- **ACTION ITEM**: All records that follow are to be output exactly.

- **WORKING DATA**:
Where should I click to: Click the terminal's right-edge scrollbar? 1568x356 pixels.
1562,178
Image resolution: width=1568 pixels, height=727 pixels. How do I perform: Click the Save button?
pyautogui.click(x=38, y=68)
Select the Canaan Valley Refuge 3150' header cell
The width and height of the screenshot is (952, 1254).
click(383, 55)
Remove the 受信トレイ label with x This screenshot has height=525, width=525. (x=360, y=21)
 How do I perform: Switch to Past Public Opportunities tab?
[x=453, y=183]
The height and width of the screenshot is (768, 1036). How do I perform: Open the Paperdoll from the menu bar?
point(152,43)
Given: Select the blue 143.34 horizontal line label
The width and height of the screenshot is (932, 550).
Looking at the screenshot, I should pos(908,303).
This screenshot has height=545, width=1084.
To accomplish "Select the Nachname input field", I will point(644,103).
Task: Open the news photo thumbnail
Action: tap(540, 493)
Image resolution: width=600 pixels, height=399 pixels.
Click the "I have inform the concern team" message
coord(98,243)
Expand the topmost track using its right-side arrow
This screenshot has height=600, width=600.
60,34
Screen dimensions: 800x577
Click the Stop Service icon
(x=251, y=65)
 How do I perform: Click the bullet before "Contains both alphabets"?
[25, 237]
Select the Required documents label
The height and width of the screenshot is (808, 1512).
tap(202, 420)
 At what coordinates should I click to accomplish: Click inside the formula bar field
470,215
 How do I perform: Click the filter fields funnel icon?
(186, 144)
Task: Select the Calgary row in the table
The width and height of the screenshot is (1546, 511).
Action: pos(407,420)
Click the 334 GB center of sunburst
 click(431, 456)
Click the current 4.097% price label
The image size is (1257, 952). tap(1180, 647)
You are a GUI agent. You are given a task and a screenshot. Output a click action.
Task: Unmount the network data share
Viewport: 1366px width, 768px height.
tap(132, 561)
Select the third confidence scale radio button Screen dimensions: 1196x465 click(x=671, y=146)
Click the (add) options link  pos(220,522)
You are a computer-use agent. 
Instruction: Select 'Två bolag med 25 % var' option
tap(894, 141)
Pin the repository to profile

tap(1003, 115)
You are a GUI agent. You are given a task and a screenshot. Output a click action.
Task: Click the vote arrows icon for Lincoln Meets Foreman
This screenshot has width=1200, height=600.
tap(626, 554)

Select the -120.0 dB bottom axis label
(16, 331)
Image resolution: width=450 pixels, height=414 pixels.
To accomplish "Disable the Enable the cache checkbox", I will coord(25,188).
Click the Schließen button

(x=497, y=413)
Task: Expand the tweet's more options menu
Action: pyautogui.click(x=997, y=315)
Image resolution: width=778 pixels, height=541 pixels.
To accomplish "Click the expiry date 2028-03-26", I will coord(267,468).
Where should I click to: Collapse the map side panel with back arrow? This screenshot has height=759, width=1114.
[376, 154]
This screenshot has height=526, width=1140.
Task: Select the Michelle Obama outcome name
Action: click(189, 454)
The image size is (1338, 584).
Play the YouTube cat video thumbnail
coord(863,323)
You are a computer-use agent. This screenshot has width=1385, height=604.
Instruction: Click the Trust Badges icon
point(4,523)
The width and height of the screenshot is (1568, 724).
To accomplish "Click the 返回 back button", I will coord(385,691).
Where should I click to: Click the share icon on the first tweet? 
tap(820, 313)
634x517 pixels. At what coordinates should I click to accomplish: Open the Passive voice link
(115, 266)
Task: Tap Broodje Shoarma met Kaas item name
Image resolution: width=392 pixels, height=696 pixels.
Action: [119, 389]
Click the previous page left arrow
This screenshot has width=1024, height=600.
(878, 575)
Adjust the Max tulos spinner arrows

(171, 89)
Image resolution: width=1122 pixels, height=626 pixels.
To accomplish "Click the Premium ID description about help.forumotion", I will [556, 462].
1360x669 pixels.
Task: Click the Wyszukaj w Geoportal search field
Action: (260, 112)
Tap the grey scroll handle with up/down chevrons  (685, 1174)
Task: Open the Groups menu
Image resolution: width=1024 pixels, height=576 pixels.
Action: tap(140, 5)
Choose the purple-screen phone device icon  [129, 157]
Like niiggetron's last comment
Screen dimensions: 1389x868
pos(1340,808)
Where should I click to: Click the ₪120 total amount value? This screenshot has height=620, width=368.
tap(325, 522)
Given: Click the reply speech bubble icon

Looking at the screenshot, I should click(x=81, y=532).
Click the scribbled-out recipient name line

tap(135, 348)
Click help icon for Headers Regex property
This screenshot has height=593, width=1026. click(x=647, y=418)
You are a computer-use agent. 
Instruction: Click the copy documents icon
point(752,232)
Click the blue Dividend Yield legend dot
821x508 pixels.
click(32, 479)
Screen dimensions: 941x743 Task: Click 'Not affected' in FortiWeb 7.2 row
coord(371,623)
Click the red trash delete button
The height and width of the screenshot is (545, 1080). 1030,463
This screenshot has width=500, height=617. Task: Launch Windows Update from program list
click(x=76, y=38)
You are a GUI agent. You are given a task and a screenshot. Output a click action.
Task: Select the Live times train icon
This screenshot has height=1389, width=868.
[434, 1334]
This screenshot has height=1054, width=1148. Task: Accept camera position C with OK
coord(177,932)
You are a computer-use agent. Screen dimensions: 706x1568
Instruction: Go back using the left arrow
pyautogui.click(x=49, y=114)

- **WORKED SOLUTION**:
Where should I click to: Click the terminal's right-edge scrollbar? 1568x356 pixels.
1562,178
Image resolution: width=1568 pixels, height=727 pixels. How do I perform: Click the Save button?
pyautogui.click(x=38, y=68)
Select the Canaan Valley Refuge 3150' header cell
The width and height of the screenshot is (952, 1254).
click(383, 55)
Remove the 受信トレイ label with x This screenshot has height=525, width=525. (x=360, y=21)
 How do I perform: Switch to Past Public Opportunities tab?
[x=453, y=183]
The height and width of the screenshot is (768, 1036). How do I perform: Open the Paperdoll from the menu bar?
point(152,43)
Given: Select the blue 143.34 horizontal line label
The width and height of the screenshot is (932, 550).
Looking at the screenshot, I should pos(908,303).
This screenshot has height=545, width=1084.
To accomplish "Select the Nachname input field", I will point(644,103).
Task: Open the news photo thumbnail
Action: tap(540, 493)
Image resolution: width=600 pixels, height=399 pixels.
Click the "I have inform the concern team" message
coord(98,243)
Expand the topmost track using its right-side arrow
This screenshot has height=600, width=600.
60,34
Screen dimensions: 800x577
Click the Stop Service icon
(x=251, y=65)
 How do I perform: Click the bullet before "Contains both alphabets"?
[25, 237]
Select the Required documents label
The height and width of the screenshot is (808, 1512).
tap(202, 420)
 At what coordinates should I click to accomplish: Click inside the formula bar field
470,215
 How do I perform: Click the filter fields funnel icon?
(186, 144)
Task: Select the Calgary row in the table
The width and height of the screenshot is (1546, 511).
Action: pos(407,420)
Click the 334 GB center of sunburst
 click(431, 456)
Click the current 4.097% price label
The image size is (1257, 952). tap(1180, 647)
You are a GUI agent. You are given a task and a screenshot. Output a click action.
Task: Unmount the network data share
Viewport: 1366px width, 768px height.
tap(132, 561)
Select the third confidence scale radio button Screen dimensions: 1196x465 click(x=671, y=146)
Click the (add) options link  pos(220,522)
You are a computer-use agent. 
Instruction: Select 'Två bolag med 25 % var' option
tap(894, 141)
Pin the repository to profile

tap(1003, 115)
You are a GUI agent. You are given a task and a screenshot. Output a click action.
Task: Click the vote arrows icon for Lincoln Meets Foreman
This screenshot has width=1200, height=600.
tap(626, 554)

Select the -120.0 dB bottom axis label
(16, 331)
Image resolution: width=450 pixels, height=414 pixels.
To accomplish "Disable the Enable the cache checkbox", I will coord(25,188).
Click the Schließen button

(x=497, y=413)
Task: Expand the tweet's more options menu
Action: pyautogui.click(x=997, y=315)
Image resolution: width=778 pixels, height=541 pixels.
To accomplish "Click the expiry date 2028-03-26", I will coord(267,468).
Where should I click to: Collapse the map side panel with back arrow? This screenshot has height=759, width=1114.
[376, 154]
This screenshot has height=526, width=1140.
Task: Select the Michelle Obama outcome name
Action: click(189, 454)
The image size is (1338, 584).
Play the YouTube cat video thumbnail
coord(863,323)
You are a computer-use agent. This screenshot has width=1385, height=604.
Instruction: Click the Trust Badges icon
point(4,523)
The width and height of the screenshot is (1568, 724).
To accomplish "Click the 返回 back button", I will coord(385,691).
Where should I click to: Click the share icon on the first tweet? 
tap(820, 313)
634x517 pixels. At what coordinates should I click to accomplish: Open the Passive voice link
(115, 266)
Task: Tap Broodje Shoarma met Kaas item name
Image resolution: width=392 pixels, height=696 pixels.
Action: [119, 389]
Click the previous page left arrow
This screenshot has width=1024, height=600.
(878, 575)
Adjust the Max tulos spinner arrows

(171, 89)
Image resolution: width=1122 pixels, height=626 pixels.
To accomplish "Click the Premium ID description about help.forumotion", I will [556, 462].
1360x669 pixels.
Task: Click the Wyszukaj w Geoportal search field
Action: (260, 112)
Tap the grey scroll handle with up/down chevrons  (685, 1174)
Task: Open the Groups menu
Image resolution: width=1024 pixels, height=576 pixels.
Action: tap(140, 5)
Choose the purple-screen phone device icon  [129, 157]
Like niiggetron's last comment
Screen dimensions: 1389x868
pos(1340,808)
Where should I click to: Click the ₪120 total amount value? This screenshot has height=620, width=368.
tap(325, 522)
Given: Click the reply speech bubble icon

Looking at the screenshot, I should click(x=81, y=532).
Click the scribbled-out recipient name line

tap(135, 348)
Click help icon for Headers Regex property
This screenshot has height=593, width=1026. click(x=647, y=418)
You are a computer-use agent. 
Instruction: Click the copy documents icon
point(752,232)
Click the blue Dividend Yield legend dot
821x508 pixels.
click(32, 479)
Screen dimensions: 941x743 Task: Click 'Not affected' in FortiWeb 7.2 row
coord(371,623)
Click the red trash delete button
The height and width of the screenshot is (545, 1080). 1030,463
This screenshot has width=500, height=617. Task: Launch Windows Update from program list
click(x=76, y=38)
You are a GUI agent. You are given a task and a screenshot. Output a click action.
Task: Select the Live times train icon
This screenshot has height=1389, width=868.
[434, 1334]
This screenshot has height=1054, width=1148. Task: Accept camera position C with OK
coord(177,932)
You are a computer-use agent. Screen dimensions: 706x1568
Instruction: Go back using the left arrow
pyautogui.click(x=49, y=114)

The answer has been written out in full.